• _WHAT YOU WILL DO_:
All lines that hold the string "Toggle" should be copied. Find them in the listing below.

• _STORED DATA_:
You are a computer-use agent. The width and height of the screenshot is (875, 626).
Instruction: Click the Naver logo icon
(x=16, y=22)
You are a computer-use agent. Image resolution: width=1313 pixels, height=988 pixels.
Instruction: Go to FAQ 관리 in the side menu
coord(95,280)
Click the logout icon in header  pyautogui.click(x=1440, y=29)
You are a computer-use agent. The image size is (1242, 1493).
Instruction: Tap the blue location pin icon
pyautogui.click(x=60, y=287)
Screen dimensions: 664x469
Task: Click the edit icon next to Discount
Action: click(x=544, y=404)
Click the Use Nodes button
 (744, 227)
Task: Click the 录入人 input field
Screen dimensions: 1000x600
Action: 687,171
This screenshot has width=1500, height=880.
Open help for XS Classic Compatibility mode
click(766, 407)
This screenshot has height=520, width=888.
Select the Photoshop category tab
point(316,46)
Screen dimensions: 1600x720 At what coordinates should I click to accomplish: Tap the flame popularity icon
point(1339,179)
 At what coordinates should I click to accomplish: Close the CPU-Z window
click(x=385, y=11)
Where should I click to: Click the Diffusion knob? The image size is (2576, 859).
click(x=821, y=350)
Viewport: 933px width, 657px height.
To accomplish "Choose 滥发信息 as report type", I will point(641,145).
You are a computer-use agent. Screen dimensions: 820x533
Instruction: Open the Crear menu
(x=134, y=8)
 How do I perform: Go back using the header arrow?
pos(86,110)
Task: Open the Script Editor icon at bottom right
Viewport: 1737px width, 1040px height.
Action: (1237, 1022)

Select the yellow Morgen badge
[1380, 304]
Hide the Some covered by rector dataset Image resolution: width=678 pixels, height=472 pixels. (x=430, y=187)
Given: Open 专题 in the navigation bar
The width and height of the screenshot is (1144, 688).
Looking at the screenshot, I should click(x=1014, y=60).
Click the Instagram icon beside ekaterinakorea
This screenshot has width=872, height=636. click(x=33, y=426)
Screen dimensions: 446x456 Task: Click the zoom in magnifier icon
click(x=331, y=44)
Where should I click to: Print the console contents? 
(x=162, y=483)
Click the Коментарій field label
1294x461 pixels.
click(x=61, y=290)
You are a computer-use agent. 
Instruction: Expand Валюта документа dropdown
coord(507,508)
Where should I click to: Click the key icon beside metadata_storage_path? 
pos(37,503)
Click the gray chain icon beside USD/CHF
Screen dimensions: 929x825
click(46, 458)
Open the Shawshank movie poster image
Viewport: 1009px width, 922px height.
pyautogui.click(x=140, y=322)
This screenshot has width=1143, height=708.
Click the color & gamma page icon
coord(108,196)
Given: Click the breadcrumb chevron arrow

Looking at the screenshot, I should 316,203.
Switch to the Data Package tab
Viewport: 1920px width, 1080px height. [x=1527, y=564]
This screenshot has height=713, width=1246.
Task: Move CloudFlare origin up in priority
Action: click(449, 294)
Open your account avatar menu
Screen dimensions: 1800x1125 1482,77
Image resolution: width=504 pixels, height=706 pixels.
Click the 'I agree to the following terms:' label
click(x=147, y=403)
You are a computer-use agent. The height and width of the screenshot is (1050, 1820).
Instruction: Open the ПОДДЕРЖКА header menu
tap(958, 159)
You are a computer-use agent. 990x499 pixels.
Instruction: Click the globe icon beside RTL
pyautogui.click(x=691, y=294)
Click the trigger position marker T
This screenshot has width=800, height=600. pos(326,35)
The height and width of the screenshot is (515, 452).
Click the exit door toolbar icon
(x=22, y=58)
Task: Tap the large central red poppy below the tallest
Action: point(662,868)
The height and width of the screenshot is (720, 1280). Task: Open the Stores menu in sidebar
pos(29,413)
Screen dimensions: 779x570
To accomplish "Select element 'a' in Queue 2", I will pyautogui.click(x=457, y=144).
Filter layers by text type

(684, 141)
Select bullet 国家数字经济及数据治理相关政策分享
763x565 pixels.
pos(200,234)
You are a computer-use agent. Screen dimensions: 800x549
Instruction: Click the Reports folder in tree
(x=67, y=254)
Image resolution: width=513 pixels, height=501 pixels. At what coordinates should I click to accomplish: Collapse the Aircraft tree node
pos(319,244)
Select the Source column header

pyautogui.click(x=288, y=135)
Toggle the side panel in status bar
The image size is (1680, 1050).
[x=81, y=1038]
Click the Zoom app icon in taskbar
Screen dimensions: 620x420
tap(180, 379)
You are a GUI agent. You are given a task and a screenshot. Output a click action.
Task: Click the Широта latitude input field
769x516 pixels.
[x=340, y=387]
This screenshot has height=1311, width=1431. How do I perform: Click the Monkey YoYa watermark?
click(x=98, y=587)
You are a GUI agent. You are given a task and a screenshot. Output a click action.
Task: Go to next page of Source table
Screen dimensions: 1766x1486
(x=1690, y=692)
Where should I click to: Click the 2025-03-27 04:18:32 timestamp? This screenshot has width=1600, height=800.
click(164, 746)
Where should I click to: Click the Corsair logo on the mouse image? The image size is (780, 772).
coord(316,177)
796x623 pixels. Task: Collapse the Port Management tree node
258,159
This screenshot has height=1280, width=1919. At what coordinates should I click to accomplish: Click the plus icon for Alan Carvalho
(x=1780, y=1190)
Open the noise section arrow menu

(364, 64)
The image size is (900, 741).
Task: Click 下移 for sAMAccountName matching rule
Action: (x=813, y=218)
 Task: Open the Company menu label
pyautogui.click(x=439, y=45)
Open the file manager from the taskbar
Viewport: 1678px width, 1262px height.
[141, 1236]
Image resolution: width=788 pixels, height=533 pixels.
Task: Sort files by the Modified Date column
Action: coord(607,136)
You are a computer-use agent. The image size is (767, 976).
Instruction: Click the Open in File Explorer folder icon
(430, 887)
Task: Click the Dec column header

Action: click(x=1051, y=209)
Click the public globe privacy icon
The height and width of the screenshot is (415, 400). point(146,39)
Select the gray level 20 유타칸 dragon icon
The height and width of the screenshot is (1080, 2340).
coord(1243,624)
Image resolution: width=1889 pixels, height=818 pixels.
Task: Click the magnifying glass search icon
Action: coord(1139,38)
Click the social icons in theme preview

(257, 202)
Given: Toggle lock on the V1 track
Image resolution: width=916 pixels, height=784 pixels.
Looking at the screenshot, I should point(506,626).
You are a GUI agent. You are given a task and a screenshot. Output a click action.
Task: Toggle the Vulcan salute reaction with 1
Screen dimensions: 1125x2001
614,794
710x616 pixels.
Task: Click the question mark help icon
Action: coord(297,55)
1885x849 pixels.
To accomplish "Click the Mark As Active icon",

• _RESULT_:
Toggle the side panel in status bar
Given: Toggle lock on the V1 track
Task: Toggle the Vulcan salute reaction with 1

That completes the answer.